Jerry Greenfield

MAKING WEB PAGES LEGIBLE

Summary of a Presentation at KOTESOL

October 1, 2000


(Note: Some of these specific recommendations seem out-of-date today, fifteen years on.) Well established standards for legibility of print typography are based largely on the research by Miles Tinker and his associates and students at the University of Minnesota and compiled in two important books by Tinker, The Legibility of Print (1963) and Bases of Effective Reading (1965). Standards for computer screen legibility have been researched less thoroughly, but the literature that is emerging on this subject (see the bibliography) acknowledges the print standards as the starting point. Results of experiments with text legibility on computer screens generally concur with the earlier print findings. Differences in results often seem to be attributable to difficulties in measurements in the new research. Clearly much research needs to be done to identify how typographic legibility variables are affected by delivery of text on computer screens

The summary recommendations that follow are gleaned from Tinker and the emerging literature on computer screen text legibility.


Fonts

Font Face

For normal text blocks use any standard font or one of the new screen-friendly fonts from Microsoft. For web pages, the best may be Georgia, Trebuchet MS, or Verdana for regular text. Save Comic Sans and Impact for larger size titles.

Upper-Case/Lower-Case

For regular text blocks, use lower case. Use Upper case sparingly for headings and titles.

Serif/Sans-serif

For plain text use whichever you prefer.

Italic/Roman

Avoid italic except for large sizes with adequate contrast.

Font Size

Consider 12 point standard for running text. Use smaller sizes for details, captions, tabular data, and notes.

Lines and Paragraphs

Line Width (Length)

For optimal 9-12 point fonts, a width of 3 to 5 inches is recommended, resulting in a maximum of about 10 to 12 words per line.

Line Spacing (Leading)

Netscape and Explorer will automatically display Microsoft web fonts with appropriate leading. For running text in other fonts to be displayed on screen in a word processing document (not html), lines of optimal font-size and length (10 or 12 point) need 2 points of leading. This will be supplied automatically for single-spaced Microsoft web fonts.

Margins

Technically, margins have little or no effect on legibility and can be adjusted freely on the basis of aesthetic preference and practical considerations. However, care should be taken to avoid excessively dense pages, allowing sufficient white space overall. This consideration together with optimal line width suggests allowing for generous margins even in web pages.

Justification

For running text use unjustified right margins. Centering should be used only for titles, headings, and some lists.

Colors

Light vs Dark background

Dark text on a light background for running text. Use dropout (reversed) text for titles and headings in table cells or

Color

Use dark text on a light background. Black on white is clearly optimal for regular blocks of running text, but any color combination that affords sufficient contrast (i.e. at least 70%) is OK.

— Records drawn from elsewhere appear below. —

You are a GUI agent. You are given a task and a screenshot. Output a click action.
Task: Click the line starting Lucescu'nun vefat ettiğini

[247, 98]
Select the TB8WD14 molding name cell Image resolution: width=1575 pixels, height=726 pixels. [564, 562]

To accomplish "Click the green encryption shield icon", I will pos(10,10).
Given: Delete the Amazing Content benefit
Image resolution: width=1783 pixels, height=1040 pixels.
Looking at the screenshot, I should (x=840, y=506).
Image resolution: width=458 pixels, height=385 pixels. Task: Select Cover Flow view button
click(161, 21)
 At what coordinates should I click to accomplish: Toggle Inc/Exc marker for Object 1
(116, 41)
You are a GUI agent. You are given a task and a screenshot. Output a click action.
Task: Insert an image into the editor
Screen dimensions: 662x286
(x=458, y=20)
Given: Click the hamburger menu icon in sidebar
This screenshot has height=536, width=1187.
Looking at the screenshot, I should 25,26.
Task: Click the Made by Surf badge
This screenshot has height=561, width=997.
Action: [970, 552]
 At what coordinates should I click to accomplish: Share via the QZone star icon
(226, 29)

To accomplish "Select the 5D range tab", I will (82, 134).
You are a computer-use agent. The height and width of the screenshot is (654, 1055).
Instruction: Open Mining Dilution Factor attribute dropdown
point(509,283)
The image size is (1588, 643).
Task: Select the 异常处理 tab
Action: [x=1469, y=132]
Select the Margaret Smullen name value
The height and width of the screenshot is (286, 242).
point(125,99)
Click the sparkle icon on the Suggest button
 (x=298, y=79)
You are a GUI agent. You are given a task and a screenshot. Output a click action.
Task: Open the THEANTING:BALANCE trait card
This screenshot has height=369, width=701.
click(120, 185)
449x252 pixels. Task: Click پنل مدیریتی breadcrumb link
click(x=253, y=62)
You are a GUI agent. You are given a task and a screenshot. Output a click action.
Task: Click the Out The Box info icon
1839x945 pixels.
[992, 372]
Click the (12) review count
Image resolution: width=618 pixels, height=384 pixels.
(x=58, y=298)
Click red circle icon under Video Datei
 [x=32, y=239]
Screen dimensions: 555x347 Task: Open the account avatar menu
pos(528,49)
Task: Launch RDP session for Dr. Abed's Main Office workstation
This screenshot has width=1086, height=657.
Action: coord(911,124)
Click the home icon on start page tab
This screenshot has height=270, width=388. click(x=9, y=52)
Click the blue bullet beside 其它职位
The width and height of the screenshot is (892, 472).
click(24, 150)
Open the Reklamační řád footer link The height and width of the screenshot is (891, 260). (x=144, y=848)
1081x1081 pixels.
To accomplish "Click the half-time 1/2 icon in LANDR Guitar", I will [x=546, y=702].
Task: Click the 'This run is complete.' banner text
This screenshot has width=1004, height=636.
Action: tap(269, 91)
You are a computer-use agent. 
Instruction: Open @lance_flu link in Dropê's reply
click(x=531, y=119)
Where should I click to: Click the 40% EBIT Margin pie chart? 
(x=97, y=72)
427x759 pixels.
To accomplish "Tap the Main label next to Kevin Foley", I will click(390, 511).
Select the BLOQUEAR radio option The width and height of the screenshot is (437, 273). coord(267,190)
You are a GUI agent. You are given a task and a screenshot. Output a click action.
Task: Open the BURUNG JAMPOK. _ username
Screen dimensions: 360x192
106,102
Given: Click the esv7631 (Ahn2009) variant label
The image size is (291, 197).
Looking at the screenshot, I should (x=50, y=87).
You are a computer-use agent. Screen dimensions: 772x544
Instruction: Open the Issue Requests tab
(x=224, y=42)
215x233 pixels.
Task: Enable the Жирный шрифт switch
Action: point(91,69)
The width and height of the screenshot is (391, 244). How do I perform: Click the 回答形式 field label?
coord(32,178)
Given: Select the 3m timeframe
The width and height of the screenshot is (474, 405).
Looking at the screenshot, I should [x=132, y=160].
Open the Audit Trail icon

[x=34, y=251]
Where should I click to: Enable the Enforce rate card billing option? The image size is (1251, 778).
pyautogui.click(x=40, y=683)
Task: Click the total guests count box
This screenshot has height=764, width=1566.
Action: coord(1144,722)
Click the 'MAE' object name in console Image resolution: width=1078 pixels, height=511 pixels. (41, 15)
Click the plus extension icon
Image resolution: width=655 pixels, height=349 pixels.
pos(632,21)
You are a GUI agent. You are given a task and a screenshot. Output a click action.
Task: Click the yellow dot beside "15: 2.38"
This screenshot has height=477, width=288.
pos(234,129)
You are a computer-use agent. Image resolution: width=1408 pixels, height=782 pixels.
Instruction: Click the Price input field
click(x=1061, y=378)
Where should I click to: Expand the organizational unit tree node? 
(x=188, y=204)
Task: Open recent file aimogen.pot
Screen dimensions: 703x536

Luminosity order of colors

  1. Light: white, yellow, cyan

  2. Dark: green, magenta, red, blue

Relative legibility of color combinations (Tinker 1965; negative value indicates percentage decrease in legibility relative to black on white):

  1. black on white (0.0)

  2. green on white (-3.0)

  3. blue on white (-3.4)

  4. black on yellow (-3.8)

  5. red on yellow (-4.8)

  6. red on white (-8.9)

  7. green on red (-10.6)

  8. orange on black (-13.5)

  9. orange on white (-20.9)

  10. red on green (-39.5) black on purple (-51.5)

Optimal Contrast

70-80% luminance contrast; chromatic contrast is less important.

Text/background Saturation

Use desaturated text on desaturated background/graphics.


Structure

Page

Use short, concise, spacious design, with isolated heading, spaced paragraphs, directive cues, and graphic organizers such as text boxes and shading (background colors).

Hypertext (scrolling-paging-hyperlinks)

Hierarchical structure is more useable than linear, and heirarchical with scrolling better than heirarchical with paging.

General Recommendations on Writing for the Web

The following recommendations apply specifically to web pages but they are points to keep in mind generally for text to be read by EFL students:

  1. Write more concisely than you would for print. Avoid extra modifiers, especially overused words.

  2. Use inverted pyramid structure--main point first with clear informational headers supported by details.

  3. Write skimmable text using short, clear paragraphs with color-coded keywords, headings, and ordered or unordered lists.

  4. Support each link with a concise description of where it leads, if its name is not self-explanatory.

  5. Avoid close argument and fancy writing style. No fluff.

  6. Avoid all but the most common and well-known acronyms and jargon.